I don’t want to suggest that one method is better than the other, but this is something you’d want to consider when purchasing an array.  This decision is something that could set DataGravity apart from their competitors.

 

Analytics

The thing that really sets this array apart from other storage devices is it’s powerful analytics engine.   The DataGravity array has two controllers but only one of the controllers actively manages storage IO traffic.  The second controller is used for the analytics of the data that is on the array.  The idea here is that the analytics is offloaded so as not to affect the storage IO.  The second thing is that since DataGravity uses a different set of disks for data backups, the Analytics controller can run it’s processing against those disks which will also prevent the engine from impacting the disks that are being used for IO processes.

The analytics engine allows you to see file level information which is an amazing tool for storage admins.  The file statistics can show who accessed the file, when, who wrote to it etc.  This sort of analytics can even be done if the file is inside of a virtual machine’s vmdk file.  From speaking with people at DataGravity, I found out that they are cracking open the virtual machine (on the backup disks, not production) and reading the info into the analytics engine.

Obviously, you can see how the auditing analytics could be great for a storage or security admin, but this analytics goes much deeper.  It will allow you to see trends on types of files, or even cooler, the number of IOPS by file name!  If you’re having a storage issue, wouldn’t it be awesome to find out which file is causing all of the IO, even if that file is inside of a virtual machine vmdk?

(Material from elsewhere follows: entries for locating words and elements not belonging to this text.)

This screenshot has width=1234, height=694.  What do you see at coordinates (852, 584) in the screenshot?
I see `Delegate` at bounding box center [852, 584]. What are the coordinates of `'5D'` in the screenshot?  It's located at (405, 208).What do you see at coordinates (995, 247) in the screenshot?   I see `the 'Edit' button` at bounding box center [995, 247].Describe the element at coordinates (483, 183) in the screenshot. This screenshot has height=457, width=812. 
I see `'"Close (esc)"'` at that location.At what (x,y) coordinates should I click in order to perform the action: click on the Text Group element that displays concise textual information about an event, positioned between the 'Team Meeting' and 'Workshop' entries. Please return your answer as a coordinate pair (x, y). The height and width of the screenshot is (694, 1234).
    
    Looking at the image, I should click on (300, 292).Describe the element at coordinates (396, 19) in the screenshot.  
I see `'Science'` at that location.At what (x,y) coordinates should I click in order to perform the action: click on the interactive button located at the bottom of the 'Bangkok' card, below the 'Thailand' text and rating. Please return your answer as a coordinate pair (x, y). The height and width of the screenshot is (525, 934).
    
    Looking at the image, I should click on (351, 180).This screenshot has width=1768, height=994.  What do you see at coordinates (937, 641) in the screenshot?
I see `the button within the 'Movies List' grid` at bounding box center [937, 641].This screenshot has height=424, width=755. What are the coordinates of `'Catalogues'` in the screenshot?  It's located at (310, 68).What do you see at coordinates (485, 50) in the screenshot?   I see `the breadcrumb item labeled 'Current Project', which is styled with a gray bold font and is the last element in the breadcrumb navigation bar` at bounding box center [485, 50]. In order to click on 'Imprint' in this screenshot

So, you might be asking how much the analytics engine costs.  Well, the answer is it’s included with the array.  The CEO, Paula Long, stated at Tech Field Day eXtra 2014, “You bought the array, you should know what’s on it.”

 

Summary

DataGravity seems to have a neat place in the storage industry.  The belief that “You bought the storage array; you should be able to see what’s on it” is a core fundamental differentiator of this array from others.  I can see amazing use cases for this type of array within corporations that need to be able to manage highly sensitive data.  This could be an amazing tool for smaller organizations that don’t have large enough teams to do their own analytics or have their own storage teams.  It’s easy to use and easy to manage with great insight into the underlying data.